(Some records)
────

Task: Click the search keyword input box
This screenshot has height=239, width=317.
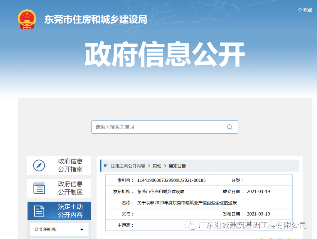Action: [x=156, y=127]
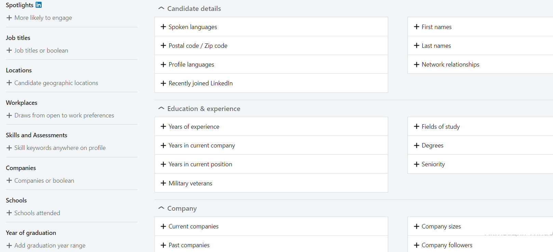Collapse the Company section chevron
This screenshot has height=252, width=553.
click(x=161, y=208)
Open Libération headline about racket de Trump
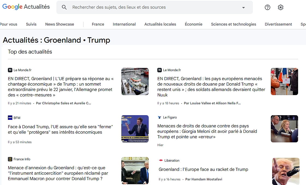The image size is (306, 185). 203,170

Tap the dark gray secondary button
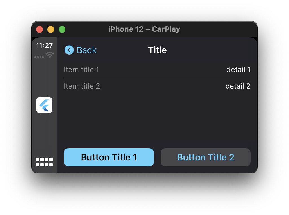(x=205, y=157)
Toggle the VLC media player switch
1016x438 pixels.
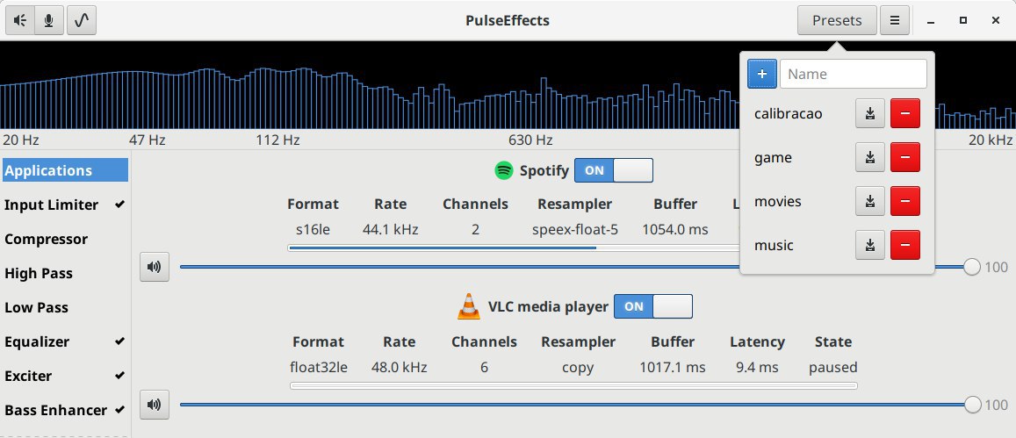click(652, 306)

────

### Task prompt
Retype every line of the listing above word for word, leaving out the pictures.

### Written answer
Task: Click the search keyword input box
This screenshot has height=239, width=317.
Action: [x=156, y=127]
Collapse the Company section chevron
This screenshot has height=252, width=553.
click(x=161, y=208)
Open Libération headline about racket de Trump
The image size is (306, 185). 203,170

Tap the dark gray secondary button
(x=205, y=157)
Toggle the VLC media player switch
1016x438 pixels.
click(652, 306)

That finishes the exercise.